Dataset entries
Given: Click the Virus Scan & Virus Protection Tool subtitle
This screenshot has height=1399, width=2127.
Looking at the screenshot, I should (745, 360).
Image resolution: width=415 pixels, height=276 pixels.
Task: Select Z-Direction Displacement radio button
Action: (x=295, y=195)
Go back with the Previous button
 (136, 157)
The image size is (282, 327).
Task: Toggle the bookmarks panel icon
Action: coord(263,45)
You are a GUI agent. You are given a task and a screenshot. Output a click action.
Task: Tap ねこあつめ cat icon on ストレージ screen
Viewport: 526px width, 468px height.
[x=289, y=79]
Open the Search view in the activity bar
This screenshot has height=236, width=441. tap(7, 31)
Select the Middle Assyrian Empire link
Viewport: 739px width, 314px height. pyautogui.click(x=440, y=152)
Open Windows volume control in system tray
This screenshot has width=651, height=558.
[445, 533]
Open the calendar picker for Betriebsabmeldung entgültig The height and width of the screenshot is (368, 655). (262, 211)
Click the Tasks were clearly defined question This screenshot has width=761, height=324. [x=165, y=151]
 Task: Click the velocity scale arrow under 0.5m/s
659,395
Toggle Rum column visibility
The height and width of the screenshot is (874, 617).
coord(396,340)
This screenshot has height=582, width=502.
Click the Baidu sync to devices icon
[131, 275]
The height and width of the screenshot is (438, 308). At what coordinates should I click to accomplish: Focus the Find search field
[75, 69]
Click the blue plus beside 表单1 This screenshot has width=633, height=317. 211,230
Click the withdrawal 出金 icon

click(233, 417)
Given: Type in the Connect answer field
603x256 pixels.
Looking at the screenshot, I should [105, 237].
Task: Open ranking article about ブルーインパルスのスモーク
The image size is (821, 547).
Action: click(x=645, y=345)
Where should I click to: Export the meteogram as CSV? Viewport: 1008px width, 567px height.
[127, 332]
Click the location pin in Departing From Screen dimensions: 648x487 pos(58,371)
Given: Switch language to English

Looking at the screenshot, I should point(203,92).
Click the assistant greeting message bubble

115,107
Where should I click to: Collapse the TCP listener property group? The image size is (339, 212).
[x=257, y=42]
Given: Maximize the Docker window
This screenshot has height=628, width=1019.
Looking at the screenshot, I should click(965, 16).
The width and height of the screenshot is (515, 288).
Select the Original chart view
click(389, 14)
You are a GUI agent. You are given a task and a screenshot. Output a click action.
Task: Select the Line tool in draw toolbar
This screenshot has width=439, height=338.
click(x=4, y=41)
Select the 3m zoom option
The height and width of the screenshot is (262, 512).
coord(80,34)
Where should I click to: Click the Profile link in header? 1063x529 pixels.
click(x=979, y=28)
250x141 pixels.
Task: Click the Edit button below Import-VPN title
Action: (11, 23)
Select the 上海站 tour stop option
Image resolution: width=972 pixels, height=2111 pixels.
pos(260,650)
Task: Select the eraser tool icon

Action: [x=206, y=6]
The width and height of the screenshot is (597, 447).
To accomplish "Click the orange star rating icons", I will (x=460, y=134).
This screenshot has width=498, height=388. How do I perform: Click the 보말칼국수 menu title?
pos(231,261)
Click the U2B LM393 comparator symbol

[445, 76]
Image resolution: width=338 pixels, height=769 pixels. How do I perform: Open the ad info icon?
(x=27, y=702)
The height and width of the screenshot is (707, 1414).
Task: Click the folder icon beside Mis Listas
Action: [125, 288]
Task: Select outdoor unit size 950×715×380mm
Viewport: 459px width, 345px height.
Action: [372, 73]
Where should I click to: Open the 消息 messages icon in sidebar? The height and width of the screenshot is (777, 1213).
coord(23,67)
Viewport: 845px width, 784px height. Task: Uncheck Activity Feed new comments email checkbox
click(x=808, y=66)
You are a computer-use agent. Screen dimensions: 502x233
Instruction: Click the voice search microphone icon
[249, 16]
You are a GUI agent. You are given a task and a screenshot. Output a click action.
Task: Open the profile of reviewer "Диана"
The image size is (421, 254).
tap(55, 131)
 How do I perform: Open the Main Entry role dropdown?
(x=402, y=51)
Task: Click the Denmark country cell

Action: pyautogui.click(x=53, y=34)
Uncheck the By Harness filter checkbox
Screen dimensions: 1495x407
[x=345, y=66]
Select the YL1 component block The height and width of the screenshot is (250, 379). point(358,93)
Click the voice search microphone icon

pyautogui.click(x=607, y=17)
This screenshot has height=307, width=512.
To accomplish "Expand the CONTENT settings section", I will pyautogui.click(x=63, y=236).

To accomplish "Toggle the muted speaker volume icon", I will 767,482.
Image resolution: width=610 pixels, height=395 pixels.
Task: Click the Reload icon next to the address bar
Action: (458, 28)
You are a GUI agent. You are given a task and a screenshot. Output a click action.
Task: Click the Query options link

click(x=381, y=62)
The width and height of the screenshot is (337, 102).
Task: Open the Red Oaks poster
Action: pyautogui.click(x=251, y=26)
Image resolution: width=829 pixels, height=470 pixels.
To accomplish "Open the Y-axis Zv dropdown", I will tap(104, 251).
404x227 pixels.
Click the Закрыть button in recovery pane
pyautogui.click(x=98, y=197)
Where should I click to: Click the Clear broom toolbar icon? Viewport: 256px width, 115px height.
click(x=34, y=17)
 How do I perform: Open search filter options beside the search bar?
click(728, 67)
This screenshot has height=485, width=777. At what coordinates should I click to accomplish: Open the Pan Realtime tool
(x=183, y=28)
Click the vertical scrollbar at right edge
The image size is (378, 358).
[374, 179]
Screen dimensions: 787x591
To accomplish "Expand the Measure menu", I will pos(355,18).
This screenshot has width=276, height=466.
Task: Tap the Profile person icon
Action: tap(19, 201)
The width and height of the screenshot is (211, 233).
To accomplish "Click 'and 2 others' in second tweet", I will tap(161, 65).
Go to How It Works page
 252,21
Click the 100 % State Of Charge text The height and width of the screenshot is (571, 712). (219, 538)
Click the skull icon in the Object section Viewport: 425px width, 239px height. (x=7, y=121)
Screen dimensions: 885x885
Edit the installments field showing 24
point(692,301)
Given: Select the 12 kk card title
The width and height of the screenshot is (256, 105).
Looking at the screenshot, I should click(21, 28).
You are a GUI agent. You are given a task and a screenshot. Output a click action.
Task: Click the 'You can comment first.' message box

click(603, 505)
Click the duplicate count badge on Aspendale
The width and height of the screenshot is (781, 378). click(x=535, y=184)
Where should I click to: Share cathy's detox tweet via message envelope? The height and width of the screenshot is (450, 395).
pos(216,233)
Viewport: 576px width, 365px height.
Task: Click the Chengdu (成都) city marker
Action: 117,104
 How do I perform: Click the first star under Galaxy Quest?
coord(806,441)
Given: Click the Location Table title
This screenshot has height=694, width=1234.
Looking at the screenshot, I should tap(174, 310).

## WHAT YOU HAVE TO DO
Once you find the line with "Instruction: Click the" above, print it and every line after it up to and including the line with "This screenshot has height=307, width=512.", exactly as written and nothing else.

## ANSWER BOX
Instruction: Click the voice search microphone icon
[249, 16]
You are a GUI agent. You are given a task and a screenshot. Output a click action.
Task: Open the profile of reviewer "Диана"
The image size is (421, 254).
tap(55, 131)
 How do I perform: Open the Main Entry role dropdown?
(x=402, y=51)
Task: Click the Denmark country cell

Action: pyautogui.click(x=53, y=34)
Uncheck the By Harness filter checkbox
Screen dimensions: 1495x407
[x=345, y=66]
Select the YL1 component block The height and width of the screenshot is (250, 379). point(358,93)
Click the voice search microphone icon

pyautogui.click(x=607, y=17)
This screenshot has height=307, width=512.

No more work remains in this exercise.